Every time NICE assesses a new drug in the UK, they have a decision to make.
If they don’t approve it, they are potentially saying no to a drug that could help people, and even save lives.
On the other hand, if they do accept it, they could be releasing a drug that does more harm than good.
There are two types of error they could be making:
-A Type I error, or a false positive occurs when NICE approves a drug that either has no benefit or high risk of harmful side effects.
-A Type II error, or a false negative, occurs if a beneficial drug failed to be approved.
If you can only minimize one of these errors, studies suggest that you should focus on avoiding type I errors. Generally, it’s better not to implement a good idea than to implement a bad idea.
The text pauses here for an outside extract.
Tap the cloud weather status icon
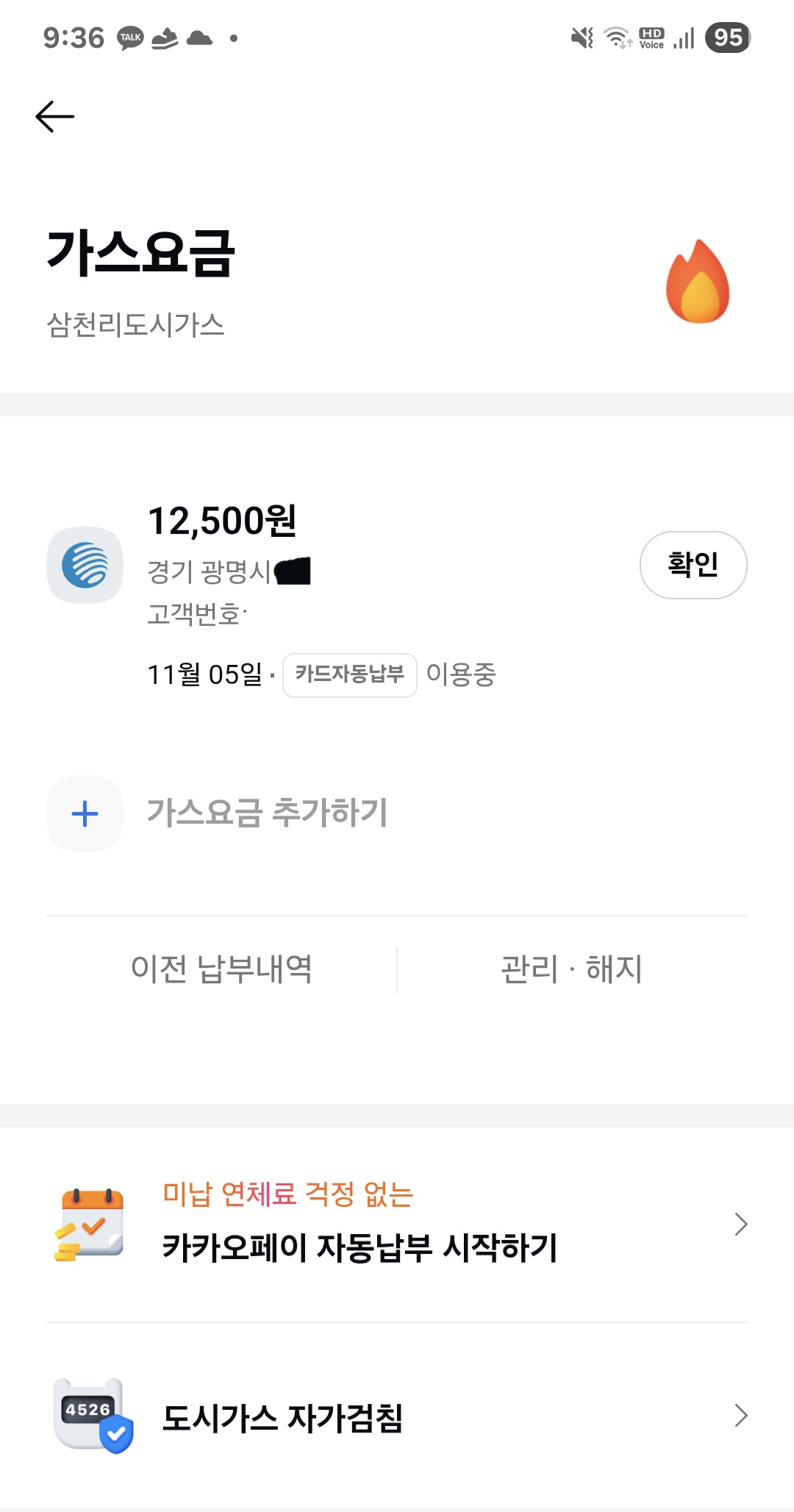Image resolution: width=794 pixels, height=1512 pixels. tap(199, 38)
The medical research also tells us that someone with a currently untreatable illness is a lot more willing to accept type I errors than someone who has a headache.
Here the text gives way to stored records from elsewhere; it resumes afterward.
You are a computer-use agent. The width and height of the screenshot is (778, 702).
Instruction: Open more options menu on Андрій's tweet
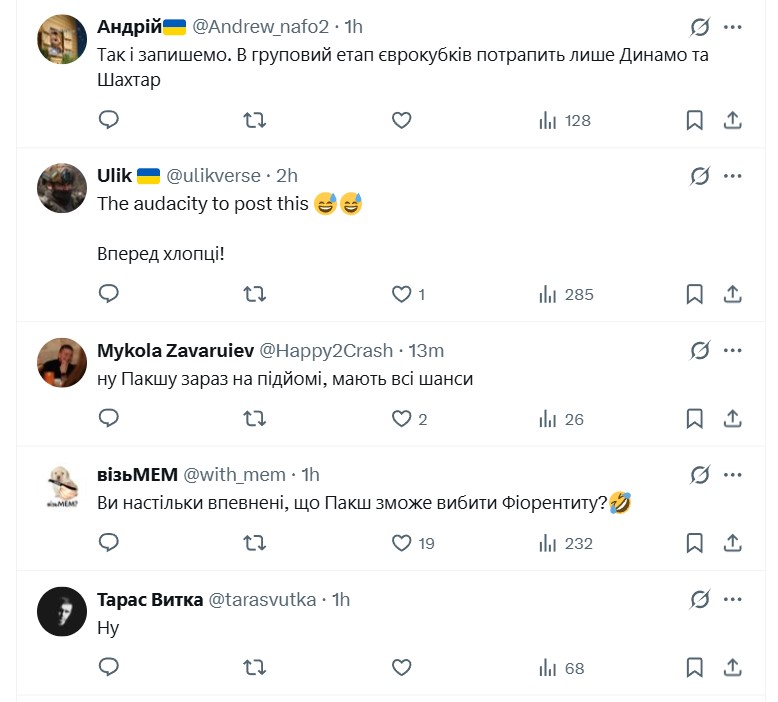click(733, 27)
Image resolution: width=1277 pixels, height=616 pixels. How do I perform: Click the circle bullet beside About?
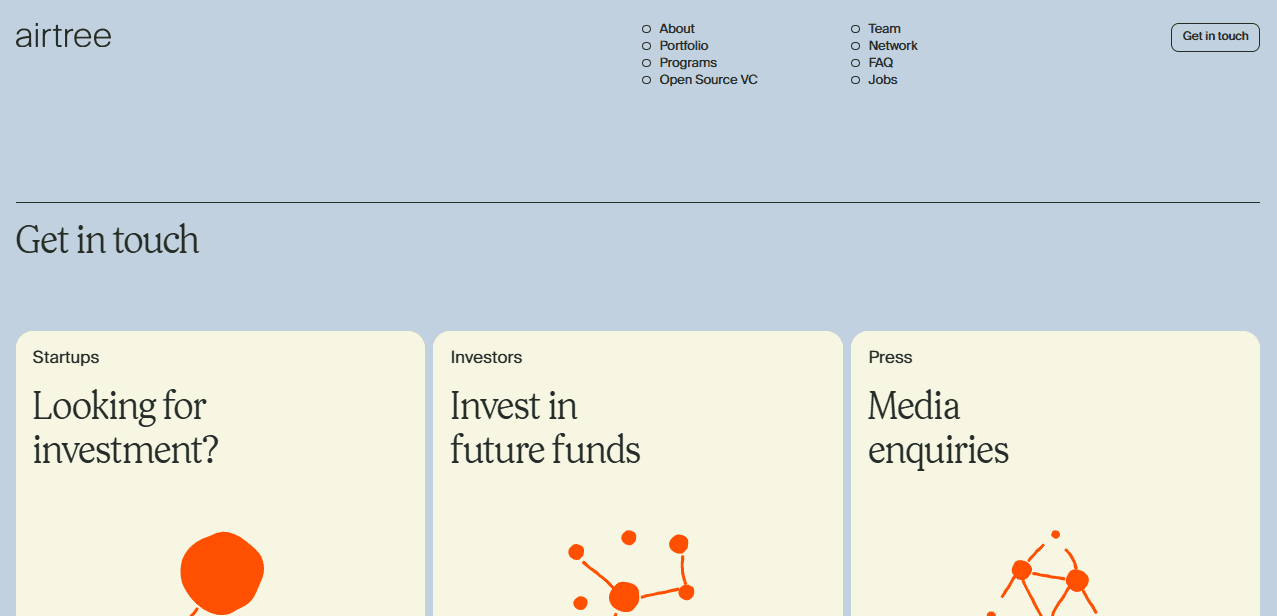pyautogui.click(x=646, y=29)
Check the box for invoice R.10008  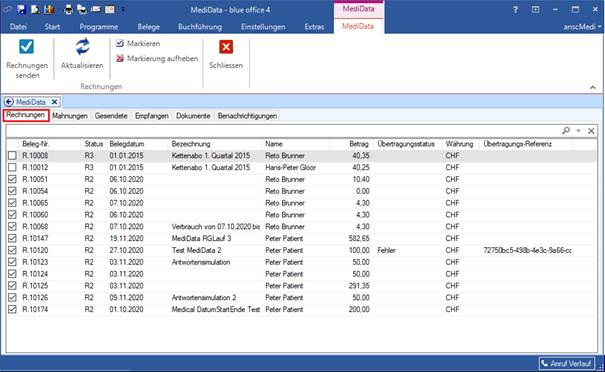tap(12, 156)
The learning from medicine reads across to investments:
-You’d be making a Type I error if you added something to your portfolio which didn’t add a benefit (or which made it worse) – for example if the new addition didn’t reduce risk, increase returns, improve liquidity etc.
-You’d be making a Type II error if you decided against including something that would have benefitted your portfolio.
The medical research says that you should focus on avoiding Type I errors.
It also tells us that you’re more likely to commit a Type II error if you think that your portfolio is suffering from the investment equivalent of an untreatable illness, as opposed to a head cold.
The risk of avoiding a type I error can be minimized by avoiding new ideas – for investments, that means continuing with the conventional approach and investing in a traditional diversified portfolio of shares, fixed interest stock, cash and property.
Before you run the risk of a Type II error, it might just be worth checking whether you are suffering from a terminal illness, or if you are just an investment hypochondriac!